# Mo's hole in the wall



## bfotk (Aug 26, 2020)

We often close off the front gate to our Tucson property and let the horses (three of them) play in the yard, so to speak.  There's an acre for them, minus structures.  One structure includes the feed room which has its own gate.

Yesterday young Mo (the Welsh Cobb-Morgan cross) apparently felt hungry, not that there's a scarcity of stuff to munch on in the yard, and butted his head through an exterior wall of the feed room.  At least that's what we assume.  He's a newbie and neither of the the other horses attacked the wall over the course of various years of opportunities.  How he found the space between studs is anyone's guess.

My wife spotted him with his head through the hole.  Sure, it's circumstantial, but he's showed creativity before.
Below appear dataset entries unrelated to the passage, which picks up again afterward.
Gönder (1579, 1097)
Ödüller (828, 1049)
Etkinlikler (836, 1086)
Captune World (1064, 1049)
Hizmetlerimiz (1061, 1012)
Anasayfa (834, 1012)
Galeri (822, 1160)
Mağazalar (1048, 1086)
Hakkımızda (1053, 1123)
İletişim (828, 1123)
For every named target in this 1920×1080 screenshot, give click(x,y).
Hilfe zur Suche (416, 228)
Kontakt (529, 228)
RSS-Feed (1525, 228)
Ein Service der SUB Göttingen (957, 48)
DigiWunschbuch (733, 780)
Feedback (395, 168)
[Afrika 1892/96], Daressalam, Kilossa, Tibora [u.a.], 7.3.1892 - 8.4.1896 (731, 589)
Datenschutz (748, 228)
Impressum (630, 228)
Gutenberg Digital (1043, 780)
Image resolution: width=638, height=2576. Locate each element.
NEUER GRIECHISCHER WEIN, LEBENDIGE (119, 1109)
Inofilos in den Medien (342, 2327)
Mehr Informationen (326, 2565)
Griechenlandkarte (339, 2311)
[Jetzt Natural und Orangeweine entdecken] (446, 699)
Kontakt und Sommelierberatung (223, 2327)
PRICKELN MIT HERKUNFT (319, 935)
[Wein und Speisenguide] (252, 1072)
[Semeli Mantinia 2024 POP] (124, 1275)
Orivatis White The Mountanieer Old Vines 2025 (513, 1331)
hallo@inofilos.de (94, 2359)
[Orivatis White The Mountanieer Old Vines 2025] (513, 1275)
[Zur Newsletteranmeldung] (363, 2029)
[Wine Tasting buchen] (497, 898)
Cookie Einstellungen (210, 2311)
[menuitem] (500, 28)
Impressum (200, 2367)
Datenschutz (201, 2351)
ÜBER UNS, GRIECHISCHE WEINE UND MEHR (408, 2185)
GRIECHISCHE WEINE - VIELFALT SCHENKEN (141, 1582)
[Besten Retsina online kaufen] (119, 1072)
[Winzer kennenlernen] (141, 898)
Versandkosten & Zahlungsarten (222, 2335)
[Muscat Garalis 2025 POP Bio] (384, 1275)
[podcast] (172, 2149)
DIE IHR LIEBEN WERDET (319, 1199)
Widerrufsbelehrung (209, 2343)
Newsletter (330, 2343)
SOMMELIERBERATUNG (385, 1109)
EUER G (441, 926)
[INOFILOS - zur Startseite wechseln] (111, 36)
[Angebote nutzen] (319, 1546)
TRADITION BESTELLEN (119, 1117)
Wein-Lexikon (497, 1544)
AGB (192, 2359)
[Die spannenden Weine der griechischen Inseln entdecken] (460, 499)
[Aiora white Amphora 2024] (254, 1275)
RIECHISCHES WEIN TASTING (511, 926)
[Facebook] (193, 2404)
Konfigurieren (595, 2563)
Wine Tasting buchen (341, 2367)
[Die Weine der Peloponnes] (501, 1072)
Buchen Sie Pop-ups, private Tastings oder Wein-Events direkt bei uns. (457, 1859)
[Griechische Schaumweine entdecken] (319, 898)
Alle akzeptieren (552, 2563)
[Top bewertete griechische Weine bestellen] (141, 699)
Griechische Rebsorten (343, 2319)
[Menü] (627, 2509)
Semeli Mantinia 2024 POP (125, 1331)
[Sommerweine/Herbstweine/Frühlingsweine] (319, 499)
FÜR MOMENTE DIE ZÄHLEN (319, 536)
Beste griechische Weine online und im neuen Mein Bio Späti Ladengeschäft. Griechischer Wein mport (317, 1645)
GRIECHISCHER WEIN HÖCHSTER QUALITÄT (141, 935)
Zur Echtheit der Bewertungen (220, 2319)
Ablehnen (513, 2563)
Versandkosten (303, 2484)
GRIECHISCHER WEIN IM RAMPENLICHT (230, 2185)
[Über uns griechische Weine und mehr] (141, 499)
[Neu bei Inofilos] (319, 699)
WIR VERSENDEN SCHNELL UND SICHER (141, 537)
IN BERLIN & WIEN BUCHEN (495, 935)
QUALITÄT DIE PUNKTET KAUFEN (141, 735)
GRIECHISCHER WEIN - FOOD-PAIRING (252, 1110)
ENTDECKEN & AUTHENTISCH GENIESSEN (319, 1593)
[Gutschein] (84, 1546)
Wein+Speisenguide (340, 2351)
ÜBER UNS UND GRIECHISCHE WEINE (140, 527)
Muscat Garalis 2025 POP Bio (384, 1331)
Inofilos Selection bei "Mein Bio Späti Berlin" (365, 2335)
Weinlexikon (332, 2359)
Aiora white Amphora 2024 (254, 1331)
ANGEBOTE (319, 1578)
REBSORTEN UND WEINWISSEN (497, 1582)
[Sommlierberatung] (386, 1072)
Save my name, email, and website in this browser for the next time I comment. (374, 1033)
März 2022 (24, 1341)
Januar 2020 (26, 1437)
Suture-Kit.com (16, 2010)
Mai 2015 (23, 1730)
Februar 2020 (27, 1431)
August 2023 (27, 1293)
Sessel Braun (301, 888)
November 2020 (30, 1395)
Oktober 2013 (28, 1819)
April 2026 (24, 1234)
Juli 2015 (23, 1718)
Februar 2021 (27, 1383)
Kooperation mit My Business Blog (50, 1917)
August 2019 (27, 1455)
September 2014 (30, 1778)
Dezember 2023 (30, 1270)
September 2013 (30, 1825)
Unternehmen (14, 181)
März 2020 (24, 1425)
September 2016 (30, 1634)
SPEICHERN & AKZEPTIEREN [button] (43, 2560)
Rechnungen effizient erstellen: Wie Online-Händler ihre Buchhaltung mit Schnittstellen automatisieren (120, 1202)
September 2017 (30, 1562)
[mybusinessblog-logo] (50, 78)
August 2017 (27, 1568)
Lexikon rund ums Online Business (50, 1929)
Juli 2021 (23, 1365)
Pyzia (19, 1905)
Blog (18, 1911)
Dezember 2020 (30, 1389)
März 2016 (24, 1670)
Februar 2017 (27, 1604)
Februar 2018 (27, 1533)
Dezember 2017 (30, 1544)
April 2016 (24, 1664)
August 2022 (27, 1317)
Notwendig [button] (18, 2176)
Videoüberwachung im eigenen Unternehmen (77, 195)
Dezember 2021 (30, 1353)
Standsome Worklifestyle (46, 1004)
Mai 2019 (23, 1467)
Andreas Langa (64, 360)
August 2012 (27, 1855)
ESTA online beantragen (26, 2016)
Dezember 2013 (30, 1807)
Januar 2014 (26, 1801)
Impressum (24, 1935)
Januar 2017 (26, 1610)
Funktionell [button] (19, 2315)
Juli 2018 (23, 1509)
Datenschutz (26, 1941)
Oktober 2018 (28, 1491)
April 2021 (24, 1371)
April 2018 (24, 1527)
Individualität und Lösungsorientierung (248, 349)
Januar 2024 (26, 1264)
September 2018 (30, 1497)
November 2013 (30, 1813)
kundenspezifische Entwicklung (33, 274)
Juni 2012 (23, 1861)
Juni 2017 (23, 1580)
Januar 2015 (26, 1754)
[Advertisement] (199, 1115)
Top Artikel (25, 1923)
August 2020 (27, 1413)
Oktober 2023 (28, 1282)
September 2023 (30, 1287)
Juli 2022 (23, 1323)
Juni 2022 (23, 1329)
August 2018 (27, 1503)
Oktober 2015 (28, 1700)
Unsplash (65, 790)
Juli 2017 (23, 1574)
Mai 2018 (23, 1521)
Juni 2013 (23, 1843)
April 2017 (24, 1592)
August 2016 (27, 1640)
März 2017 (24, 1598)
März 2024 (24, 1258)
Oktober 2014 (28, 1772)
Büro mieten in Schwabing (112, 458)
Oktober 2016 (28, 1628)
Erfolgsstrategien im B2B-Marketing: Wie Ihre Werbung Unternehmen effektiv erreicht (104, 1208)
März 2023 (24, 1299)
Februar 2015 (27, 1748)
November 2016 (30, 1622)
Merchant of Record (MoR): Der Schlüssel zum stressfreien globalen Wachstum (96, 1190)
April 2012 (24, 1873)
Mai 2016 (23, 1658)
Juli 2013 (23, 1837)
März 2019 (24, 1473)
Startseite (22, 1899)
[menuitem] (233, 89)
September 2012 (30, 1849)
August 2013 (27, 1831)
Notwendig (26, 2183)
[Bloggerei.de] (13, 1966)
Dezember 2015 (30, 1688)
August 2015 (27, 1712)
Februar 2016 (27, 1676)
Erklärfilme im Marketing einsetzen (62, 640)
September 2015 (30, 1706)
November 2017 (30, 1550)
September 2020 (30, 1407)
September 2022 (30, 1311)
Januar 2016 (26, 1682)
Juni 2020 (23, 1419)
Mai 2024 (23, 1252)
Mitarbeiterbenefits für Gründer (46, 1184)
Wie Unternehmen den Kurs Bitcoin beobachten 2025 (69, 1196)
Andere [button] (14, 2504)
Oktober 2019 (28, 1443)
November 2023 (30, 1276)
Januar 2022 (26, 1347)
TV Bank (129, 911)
Here are a couple of pics.  First the hole.







Now the head that was responsible.


----------



## frustratedearthmother (Aug 26, 2020)

Are there horns hidden under his fly mask?    That's behavior I would expect from a goat - not a horse!   

And - Welcome!


----------



## B&B Happy goats (Aug 26, 2020)

Welcome to BYH , lol...great introduction pictures   ...keep them coming, we love photos


----------



## thistlebloom (Aug 26, 2020)

Welcome! He's a cute little guy.
I'll give him the benefit of the doubt and guess he was really after the wrenches so he could fix something.


----------



## Baymule (Sep 4, 2020)

Don't you love a smart horse? Mine got into the feed room, opened and scattered a brand new box of 4" deck screws, tore open feed bags, scattered feed, hay and tools all over the place, pooped in there even. They had quite the party. I went out to feed and found their mess. Nobody had colic, looked sick or was dead, but they didn't get any supper that night!


----------



## Mini Horses (Sep 4, 2020)

That's amazing.  I've had them jump, open, go thru or under but so far, no remodeling from them.   He sure doesn't look underfed BUT, that hay looks really good, you have no pastures in that area of the country and hey, he couldn't help himself -- the smell was just too much!    😁 

Would have been interest to have seen that in action.  🤔

Welcome to the group!


----------



## Bunnylady (Sep 4, 2020)

I've seen goats  knock their heads against walls or fence posts, apparently just for the fun of it, but never a horse. I'm thinking it more likely that the hole started with a misdirected kick or an attempt to scratch an itch, which then just had to be investigated further!


----------



## Kusanar (Sep 18, 2020)

I had the same thing happen once, horse had a hole in the side of the barn where he was eating. We just dropped a sheet of plywood over the inside of the wall between the wall and the hay to keep him out of his buffet. And that was a plywood wall that they made a hole in too....


----------



## Mini Horses (Sep 18, 2020)

Looking at the picture, you can see a "weak" spot as there is a short cut vertical board between studs.  That not only created a smell point but, an easy hit!


----------



## WeegMisty (Sep 19, 2020)

Baymule said:


> Don't you love a smart horse? Mine got into the feed room, opened and scattered a brand new box of 4" deck screws, tore open feed bags, scattered feed, hay and tools all over the place, pooped in there even. They had quite the party. I went out to feed and found their mess. Nobody had colic, looked sick or was dead, but they didn't get any supper that night!


That has happened to use way to many times! Our Fyord will open gates fi they aren't lacked nice an tight, and be will but right through a door that isn't shut all the way. Ounce he ate half a barrel of grain, lead the other 4 horses in after him, and almost broke a sale they nocked over while they were therein over the VERY large stack of hay bales in the feed room! No breakfast, no supper! 🤣


----------